*How to complete this task*
Filter the entries down to the lines holding "tree", then copy those lines.

§

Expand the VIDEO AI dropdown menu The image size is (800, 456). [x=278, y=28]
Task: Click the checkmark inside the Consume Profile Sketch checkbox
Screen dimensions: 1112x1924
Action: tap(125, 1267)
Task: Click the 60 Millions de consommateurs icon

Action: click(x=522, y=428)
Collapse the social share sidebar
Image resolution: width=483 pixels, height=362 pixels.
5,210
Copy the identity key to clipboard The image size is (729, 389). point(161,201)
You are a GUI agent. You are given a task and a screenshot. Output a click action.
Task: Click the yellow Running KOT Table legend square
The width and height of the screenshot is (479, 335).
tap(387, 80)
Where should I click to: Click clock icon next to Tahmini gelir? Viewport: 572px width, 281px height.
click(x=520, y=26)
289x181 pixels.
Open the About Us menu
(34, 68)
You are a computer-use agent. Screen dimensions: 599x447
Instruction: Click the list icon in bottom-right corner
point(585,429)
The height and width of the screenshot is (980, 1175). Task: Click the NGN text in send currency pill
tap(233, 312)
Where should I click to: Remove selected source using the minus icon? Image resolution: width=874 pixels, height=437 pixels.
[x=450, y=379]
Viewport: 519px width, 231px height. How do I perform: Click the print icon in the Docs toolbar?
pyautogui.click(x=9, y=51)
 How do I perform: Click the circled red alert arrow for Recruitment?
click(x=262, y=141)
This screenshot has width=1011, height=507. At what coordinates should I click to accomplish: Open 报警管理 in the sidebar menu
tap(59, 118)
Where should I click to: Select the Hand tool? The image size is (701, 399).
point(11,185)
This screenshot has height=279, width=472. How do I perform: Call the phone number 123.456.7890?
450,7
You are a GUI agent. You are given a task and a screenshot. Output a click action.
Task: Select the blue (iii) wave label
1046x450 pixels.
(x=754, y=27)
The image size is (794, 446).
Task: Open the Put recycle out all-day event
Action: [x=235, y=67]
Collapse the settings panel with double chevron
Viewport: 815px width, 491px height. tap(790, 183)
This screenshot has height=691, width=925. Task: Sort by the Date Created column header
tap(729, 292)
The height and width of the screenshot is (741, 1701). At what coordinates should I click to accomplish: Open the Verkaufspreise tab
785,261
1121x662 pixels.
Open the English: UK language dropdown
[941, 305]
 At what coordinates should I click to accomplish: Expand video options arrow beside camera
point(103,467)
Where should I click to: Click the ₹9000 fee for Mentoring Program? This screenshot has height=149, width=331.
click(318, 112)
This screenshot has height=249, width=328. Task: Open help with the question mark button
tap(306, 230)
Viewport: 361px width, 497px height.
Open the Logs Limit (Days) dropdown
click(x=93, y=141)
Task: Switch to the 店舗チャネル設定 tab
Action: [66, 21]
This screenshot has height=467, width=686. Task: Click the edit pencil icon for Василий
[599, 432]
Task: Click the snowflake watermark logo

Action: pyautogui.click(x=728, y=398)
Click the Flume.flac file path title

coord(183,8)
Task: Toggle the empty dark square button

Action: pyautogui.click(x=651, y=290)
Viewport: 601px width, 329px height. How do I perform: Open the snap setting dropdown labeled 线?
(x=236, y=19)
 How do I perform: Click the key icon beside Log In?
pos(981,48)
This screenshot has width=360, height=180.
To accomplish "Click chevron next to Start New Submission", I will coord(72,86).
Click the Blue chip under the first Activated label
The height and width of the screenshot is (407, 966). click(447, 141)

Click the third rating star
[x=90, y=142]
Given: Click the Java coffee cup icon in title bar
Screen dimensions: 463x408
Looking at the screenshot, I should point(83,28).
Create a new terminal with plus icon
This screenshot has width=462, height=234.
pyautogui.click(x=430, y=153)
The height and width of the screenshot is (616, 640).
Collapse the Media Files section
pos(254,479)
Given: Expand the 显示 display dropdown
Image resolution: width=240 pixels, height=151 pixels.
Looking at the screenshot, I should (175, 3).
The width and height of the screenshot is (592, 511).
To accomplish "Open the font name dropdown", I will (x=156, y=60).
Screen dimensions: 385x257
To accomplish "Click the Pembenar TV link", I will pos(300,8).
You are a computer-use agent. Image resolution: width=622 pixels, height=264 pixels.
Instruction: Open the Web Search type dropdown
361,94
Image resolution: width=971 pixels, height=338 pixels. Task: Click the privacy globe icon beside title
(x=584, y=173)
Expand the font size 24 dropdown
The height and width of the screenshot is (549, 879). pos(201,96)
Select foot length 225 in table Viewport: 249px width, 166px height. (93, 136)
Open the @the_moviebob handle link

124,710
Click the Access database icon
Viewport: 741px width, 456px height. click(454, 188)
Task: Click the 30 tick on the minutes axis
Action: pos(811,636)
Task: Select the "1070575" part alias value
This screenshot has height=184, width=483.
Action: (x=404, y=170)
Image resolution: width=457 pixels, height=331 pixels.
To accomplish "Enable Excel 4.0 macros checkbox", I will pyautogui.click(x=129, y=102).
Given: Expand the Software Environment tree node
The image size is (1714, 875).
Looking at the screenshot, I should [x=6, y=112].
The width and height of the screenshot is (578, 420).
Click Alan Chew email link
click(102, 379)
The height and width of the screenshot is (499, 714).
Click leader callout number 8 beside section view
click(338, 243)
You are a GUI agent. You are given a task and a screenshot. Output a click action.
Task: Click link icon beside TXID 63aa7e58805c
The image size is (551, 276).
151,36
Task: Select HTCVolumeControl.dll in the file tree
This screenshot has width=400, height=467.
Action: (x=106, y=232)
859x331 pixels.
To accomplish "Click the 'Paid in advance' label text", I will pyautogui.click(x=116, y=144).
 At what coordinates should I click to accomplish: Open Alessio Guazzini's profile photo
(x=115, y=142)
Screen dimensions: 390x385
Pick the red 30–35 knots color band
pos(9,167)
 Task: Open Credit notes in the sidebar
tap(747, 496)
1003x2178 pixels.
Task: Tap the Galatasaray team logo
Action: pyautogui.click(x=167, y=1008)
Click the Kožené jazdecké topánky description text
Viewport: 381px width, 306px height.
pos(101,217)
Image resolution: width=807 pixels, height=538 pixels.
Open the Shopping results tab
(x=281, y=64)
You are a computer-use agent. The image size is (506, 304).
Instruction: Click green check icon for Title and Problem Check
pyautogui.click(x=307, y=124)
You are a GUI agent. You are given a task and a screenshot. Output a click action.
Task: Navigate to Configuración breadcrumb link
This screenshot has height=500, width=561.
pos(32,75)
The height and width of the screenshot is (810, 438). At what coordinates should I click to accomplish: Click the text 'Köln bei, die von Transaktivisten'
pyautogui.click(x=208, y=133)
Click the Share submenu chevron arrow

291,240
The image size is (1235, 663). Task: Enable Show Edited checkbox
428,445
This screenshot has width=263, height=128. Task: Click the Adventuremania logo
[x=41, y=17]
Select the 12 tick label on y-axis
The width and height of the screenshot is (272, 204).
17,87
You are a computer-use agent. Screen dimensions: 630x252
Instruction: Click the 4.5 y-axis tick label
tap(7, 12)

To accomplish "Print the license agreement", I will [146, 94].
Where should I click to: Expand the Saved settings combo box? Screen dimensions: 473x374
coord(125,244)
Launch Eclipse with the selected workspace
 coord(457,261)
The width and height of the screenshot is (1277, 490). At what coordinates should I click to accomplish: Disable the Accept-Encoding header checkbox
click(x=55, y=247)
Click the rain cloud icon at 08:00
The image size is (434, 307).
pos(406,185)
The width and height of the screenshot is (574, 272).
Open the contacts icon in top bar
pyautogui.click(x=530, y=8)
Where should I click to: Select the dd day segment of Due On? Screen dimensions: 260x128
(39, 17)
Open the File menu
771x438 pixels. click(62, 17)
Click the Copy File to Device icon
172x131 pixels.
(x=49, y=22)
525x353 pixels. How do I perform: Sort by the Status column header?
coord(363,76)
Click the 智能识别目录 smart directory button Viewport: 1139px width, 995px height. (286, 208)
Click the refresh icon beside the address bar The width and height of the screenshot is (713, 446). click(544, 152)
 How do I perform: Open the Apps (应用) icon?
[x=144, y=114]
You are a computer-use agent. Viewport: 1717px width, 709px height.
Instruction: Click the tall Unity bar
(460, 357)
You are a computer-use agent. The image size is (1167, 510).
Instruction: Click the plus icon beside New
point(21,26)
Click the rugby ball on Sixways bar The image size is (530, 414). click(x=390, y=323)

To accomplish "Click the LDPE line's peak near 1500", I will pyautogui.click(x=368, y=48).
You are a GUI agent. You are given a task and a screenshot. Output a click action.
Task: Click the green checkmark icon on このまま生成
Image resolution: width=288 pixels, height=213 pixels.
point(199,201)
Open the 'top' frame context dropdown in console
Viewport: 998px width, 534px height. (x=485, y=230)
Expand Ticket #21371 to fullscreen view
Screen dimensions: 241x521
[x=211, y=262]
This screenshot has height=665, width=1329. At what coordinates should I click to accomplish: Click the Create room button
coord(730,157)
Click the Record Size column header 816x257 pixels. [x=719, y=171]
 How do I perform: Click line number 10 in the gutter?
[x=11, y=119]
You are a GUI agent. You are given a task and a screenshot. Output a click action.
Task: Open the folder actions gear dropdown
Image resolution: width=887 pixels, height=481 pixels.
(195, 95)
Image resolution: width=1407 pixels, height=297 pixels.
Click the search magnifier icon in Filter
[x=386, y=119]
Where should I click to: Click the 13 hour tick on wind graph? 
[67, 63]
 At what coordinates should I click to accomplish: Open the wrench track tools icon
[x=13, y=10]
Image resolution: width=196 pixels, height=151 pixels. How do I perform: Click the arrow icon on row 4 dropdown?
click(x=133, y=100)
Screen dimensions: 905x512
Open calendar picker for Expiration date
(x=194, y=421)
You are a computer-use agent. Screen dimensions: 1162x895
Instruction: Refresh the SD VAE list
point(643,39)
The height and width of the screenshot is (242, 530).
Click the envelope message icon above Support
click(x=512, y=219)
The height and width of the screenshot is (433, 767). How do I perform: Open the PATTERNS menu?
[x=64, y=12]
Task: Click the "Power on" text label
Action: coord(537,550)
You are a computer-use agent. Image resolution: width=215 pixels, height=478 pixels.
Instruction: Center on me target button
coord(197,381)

§

*Exercise answer*
Given: Expand the Software Environment tree node
Task: Select HTCVolumeControl.dll in the file tree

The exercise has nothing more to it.